#### [Dataset records]
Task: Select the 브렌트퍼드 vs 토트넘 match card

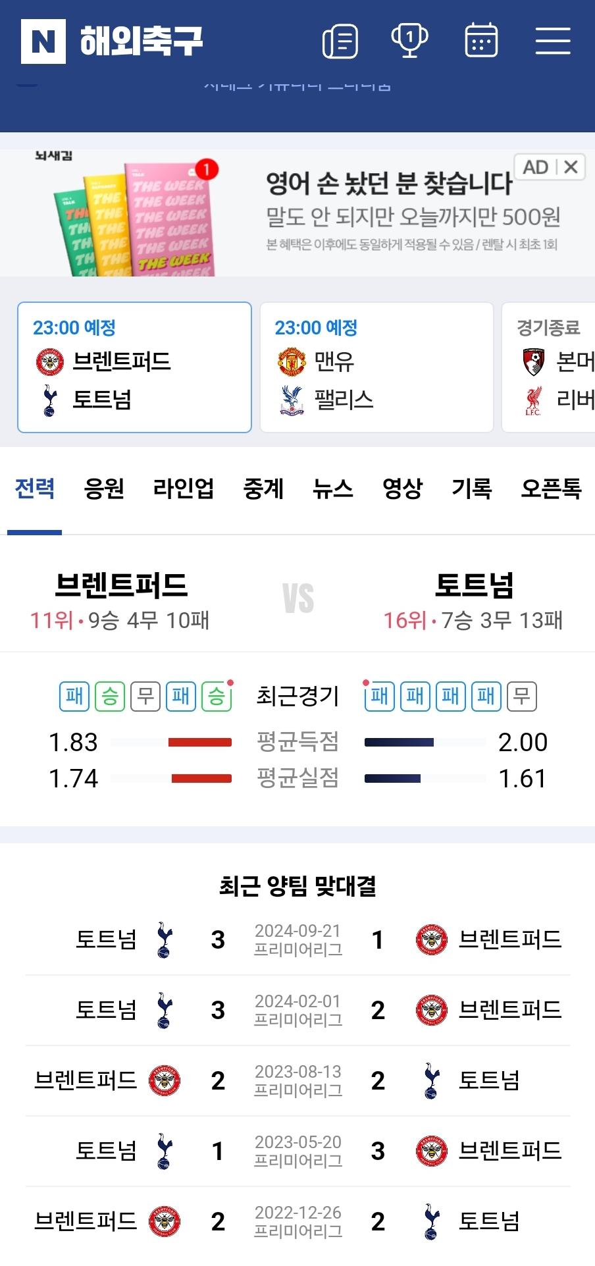Action: pyautogui.click(x=134, y=367)
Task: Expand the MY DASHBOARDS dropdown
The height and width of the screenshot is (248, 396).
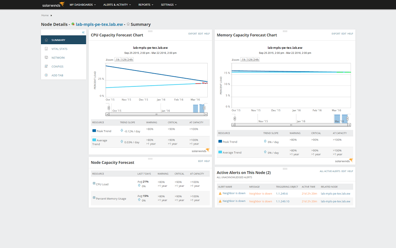Action: (81, 5)
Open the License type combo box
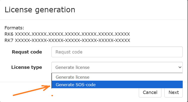The width and height of the screenshot is (188, 102). pyautogui.click(x=117, y=67)
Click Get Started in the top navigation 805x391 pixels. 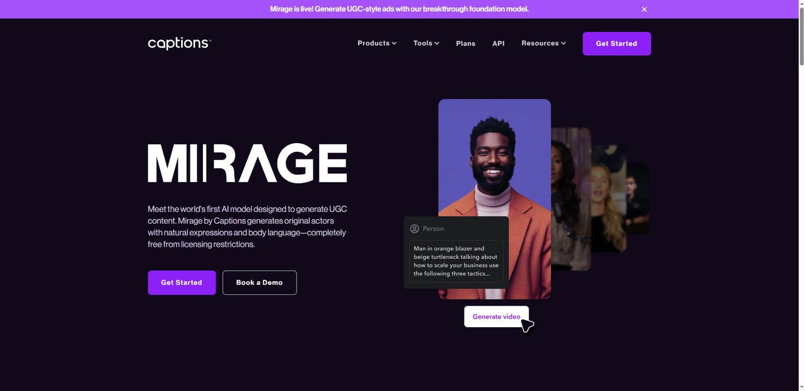(616, 44)
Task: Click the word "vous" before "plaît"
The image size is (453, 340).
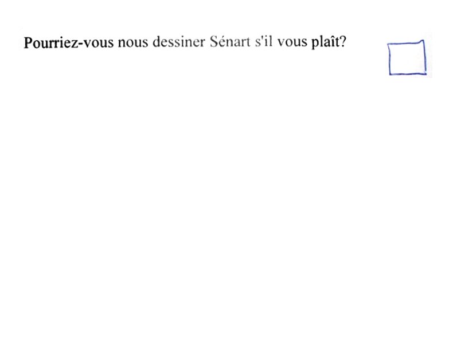Action: point(292,42)
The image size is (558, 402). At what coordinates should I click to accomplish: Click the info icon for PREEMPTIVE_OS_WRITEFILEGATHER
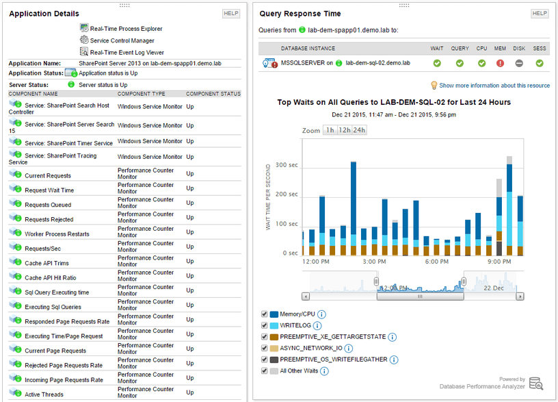394,360
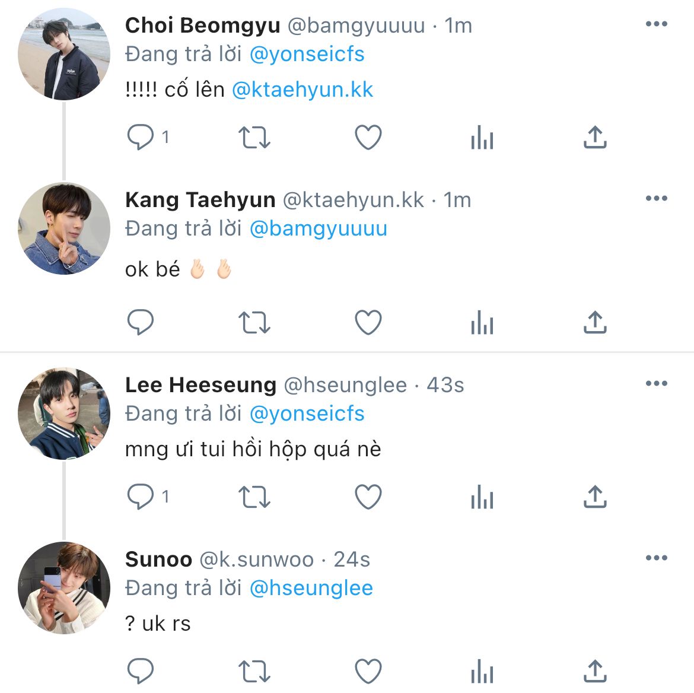Open the @hseunglee reply-to link

click(311, 588)
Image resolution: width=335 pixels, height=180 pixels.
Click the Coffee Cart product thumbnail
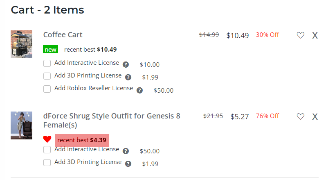[x=21, y=44]
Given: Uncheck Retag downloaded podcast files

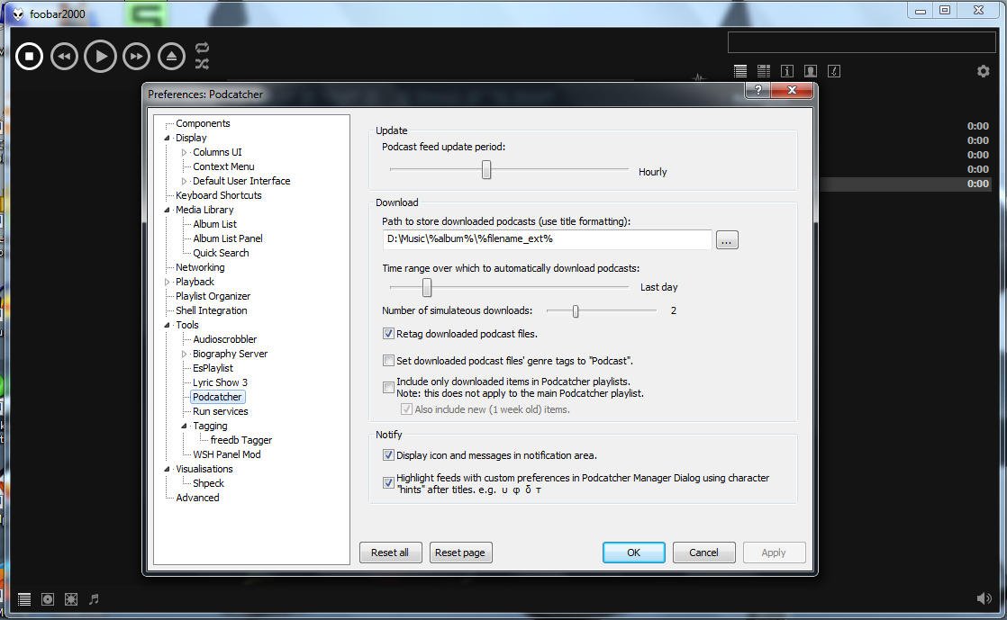Looking at the screenshot, I should click(389, 334).
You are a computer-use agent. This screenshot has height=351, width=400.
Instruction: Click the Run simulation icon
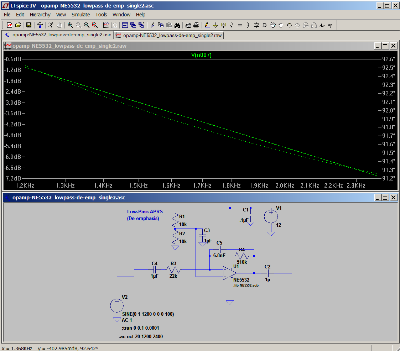click(x=51, y=25)
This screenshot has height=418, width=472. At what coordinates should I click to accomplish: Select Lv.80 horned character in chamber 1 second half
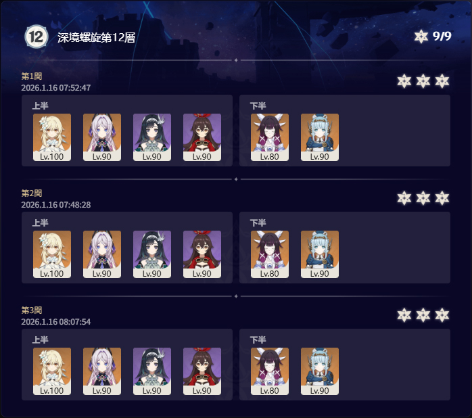pos(270,137)
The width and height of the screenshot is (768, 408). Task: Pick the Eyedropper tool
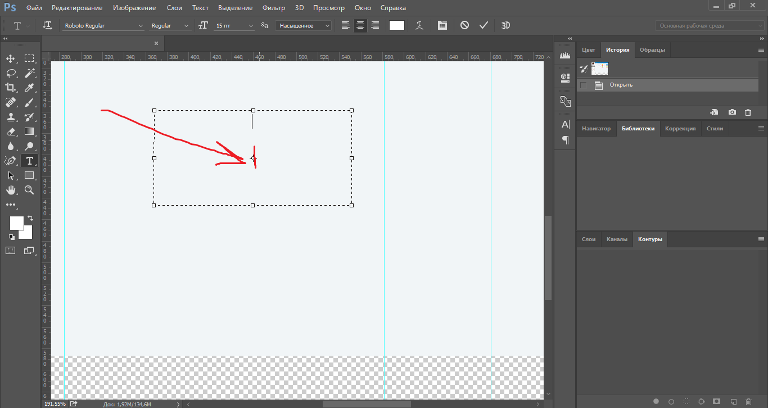coord(29,88)
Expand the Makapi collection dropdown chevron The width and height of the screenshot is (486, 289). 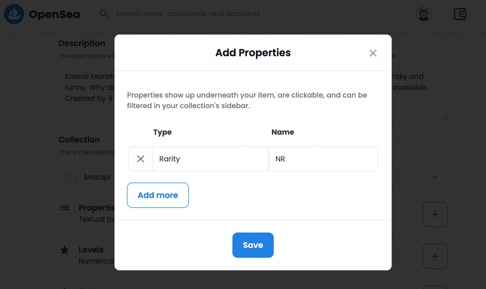(435, 177)
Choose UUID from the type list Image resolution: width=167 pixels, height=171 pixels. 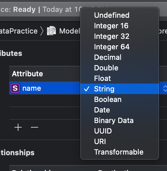click(120, 131)
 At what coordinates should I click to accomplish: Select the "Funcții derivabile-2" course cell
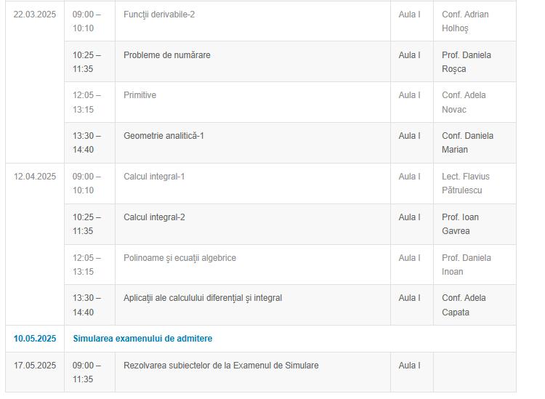(x=159, y=15)
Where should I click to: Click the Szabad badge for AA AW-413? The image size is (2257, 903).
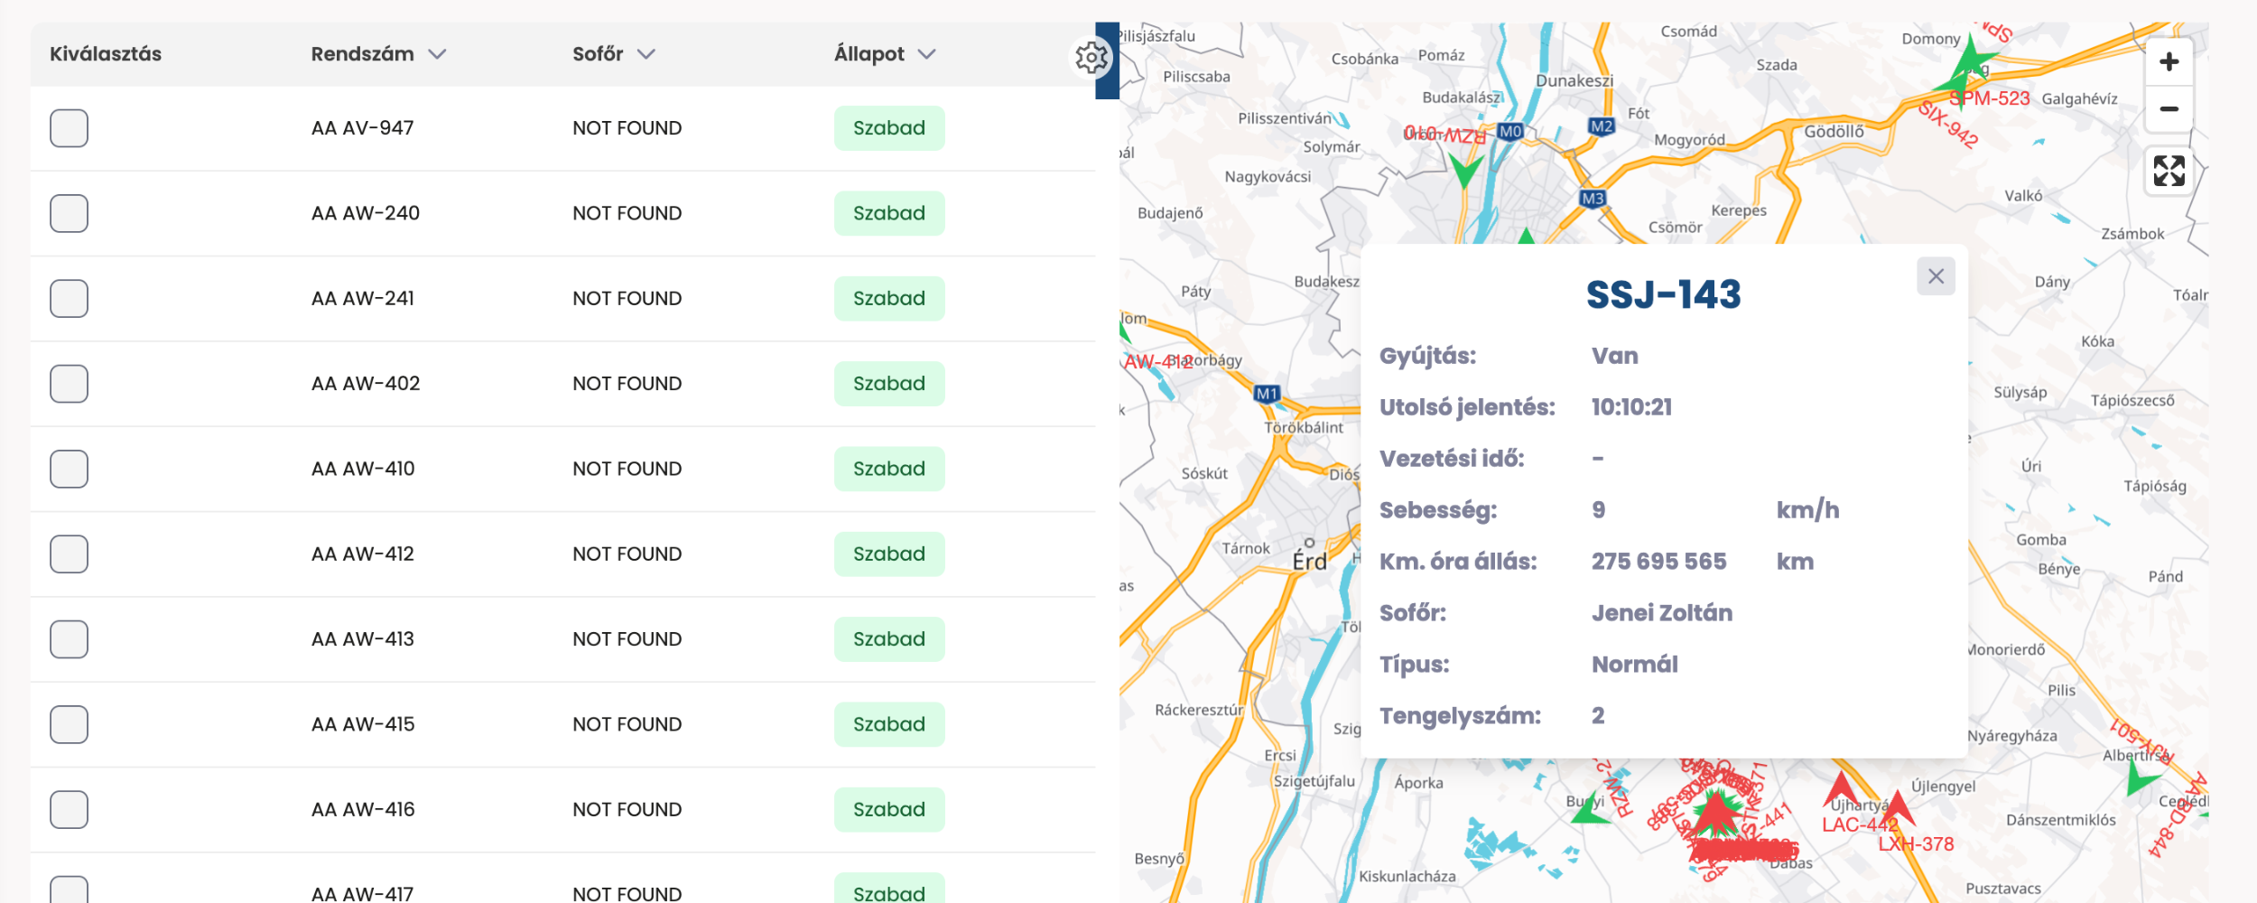point(888,639)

#### [Exercise goal]
Each line from the one that holds "Where should I" through the end of the entries must be returned exactly, while any pictures stay out.

#### [Task response]
Where should I click to: Click the Szabad badge for AA AW-413? The image size is (2257, 903).
point(888,639)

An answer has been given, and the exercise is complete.